EXERCISE | Among the entries below, how many lines hold "input"? Only the number is wanted.

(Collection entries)
--- START ---

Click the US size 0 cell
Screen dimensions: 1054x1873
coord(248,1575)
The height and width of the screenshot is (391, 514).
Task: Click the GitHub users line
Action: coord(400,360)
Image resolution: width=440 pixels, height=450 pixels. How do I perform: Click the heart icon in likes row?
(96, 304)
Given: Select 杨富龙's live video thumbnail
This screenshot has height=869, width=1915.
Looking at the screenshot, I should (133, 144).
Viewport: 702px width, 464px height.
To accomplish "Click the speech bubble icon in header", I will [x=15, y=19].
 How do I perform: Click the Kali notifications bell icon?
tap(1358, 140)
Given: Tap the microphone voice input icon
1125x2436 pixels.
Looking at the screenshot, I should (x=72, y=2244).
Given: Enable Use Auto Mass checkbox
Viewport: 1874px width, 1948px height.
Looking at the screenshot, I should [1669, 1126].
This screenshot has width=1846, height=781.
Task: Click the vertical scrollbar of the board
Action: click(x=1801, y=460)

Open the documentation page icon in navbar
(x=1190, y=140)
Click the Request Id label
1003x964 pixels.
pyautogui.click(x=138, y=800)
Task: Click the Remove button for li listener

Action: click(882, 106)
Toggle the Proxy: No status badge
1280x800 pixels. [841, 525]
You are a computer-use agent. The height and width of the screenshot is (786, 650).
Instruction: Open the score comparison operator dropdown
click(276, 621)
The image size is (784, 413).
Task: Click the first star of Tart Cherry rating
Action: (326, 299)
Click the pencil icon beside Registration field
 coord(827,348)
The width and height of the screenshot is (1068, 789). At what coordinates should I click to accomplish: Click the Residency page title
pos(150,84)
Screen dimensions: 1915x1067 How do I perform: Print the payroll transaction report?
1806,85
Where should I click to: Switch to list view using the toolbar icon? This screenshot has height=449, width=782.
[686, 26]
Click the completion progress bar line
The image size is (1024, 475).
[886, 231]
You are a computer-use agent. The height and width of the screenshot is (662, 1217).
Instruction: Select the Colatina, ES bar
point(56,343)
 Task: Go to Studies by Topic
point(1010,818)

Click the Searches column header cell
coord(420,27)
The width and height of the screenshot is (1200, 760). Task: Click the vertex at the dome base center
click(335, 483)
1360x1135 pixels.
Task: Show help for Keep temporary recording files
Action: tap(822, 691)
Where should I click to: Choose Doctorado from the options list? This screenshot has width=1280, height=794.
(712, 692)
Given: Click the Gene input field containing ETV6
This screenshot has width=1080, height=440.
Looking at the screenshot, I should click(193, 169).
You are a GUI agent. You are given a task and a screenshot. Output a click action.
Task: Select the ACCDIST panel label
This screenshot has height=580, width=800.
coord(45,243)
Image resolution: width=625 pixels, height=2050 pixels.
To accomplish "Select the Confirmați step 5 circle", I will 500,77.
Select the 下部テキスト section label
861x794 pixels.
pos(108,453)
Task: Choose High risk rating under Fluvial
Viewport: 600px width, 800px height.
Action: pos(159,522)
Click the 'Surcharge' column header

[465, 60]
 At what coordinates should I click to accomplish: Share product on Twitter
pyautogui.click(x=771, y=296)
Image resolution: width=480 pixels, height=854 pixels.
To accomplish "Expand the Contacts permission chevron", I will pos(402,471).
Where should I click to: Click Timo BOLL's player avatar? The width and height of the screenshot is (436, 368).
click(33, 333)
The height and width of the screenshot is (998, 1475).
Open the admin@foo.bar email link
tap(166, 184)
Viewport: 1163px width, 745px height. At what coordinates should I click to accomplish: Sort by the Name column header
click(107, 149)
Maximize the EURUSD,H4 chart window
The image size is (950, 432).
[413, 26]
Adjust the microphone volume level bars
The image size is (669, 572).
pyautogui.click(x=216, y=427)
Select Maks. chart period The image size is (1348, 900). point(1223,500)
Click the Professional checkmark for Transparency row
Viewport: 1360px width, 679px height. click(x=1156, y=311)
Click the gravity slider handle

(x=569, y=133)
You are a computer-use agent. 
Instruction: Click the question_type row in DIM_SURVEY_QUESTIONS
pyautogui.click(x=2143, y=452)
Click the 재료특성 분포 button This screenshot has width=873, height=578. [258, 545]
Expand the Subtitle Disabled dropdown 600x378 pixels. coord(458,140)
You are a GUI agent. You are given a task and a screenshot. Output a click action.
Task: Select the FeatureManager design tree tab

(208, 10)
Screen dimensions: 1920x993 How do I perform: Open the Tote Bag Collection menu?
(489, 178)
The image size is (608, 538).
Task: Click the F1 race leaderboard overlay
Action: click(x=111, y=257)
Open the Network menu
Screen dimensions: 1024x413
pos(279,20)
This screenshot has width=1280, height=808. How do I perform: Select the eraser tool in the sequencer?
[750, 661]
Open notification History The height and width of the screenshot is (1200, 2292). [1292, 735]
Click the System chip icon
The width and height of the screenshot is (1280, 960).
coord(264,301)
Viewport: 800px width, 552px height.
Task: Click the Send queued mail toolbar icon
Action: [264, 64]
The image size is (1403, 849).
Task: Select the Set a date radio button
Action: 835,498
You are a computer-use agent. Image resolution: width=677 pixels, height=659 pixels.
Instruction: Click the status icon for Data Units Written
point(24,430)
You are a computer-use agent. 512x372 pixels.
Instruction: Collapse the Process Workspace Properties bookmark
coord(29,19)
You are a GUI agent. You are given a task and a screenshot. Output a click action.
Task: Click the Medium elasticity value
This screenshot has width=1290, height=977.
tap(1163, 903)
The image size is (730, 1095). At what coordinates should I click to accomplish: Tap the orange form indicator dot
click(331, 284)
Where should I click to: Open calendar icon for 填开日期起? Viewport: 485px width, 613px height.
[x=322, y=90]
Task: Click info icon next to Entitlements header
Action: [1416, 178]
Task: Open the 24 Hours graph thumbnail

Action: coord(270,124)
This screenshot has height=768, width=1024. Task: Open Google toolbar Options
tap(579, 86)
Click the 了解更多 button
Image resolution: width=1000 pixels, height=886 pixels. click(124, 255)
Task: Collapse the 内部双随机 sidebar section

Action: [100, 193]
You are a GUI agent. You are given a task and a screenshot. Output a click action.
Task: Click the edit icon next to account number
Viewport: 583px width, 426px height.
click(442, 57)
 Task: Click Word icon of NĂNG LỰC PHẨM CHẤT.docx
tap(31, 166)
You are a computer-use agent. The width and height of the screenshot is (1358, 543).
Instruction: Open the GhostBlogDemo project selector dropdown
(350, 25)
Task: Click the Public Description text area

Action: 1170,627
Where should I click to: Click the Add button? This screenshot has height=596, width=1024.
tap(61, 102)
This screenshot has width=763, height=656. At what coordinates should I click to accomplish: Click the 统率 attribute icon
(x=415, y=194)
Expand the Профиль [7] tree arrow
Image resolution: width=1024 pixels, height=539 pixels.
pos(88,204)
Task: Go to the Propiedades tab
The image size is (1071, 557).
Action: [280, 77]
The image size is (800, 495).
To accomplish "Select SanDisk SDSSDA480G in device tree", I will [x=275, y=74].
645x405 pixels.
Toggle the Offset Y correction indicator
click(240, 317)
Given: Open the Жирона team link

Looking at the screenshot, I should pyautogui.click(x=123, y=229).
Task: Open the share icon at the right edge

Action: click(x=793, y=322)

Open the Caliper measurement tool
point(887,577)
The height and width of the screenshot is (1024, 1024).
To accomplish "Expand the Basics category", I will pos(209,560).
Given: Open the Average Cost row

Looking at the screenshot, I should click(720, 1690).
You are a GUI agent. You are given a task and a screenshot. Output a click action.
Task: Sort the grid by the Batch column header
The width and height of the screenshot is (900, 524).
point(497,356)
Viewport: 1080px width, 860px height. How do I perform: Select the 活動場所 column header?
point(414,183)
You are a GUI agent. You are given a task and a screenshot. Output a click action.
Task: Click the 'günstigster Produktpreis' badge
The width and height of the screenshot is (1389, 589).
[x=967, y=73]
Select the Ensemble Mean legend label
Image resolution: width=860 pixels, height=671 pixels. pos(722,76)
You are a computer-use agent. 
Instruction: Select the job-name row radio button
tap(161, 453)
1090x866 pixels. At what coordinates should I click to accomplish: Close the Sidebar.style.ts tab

--- END ---

WRITTEN REPLY | 2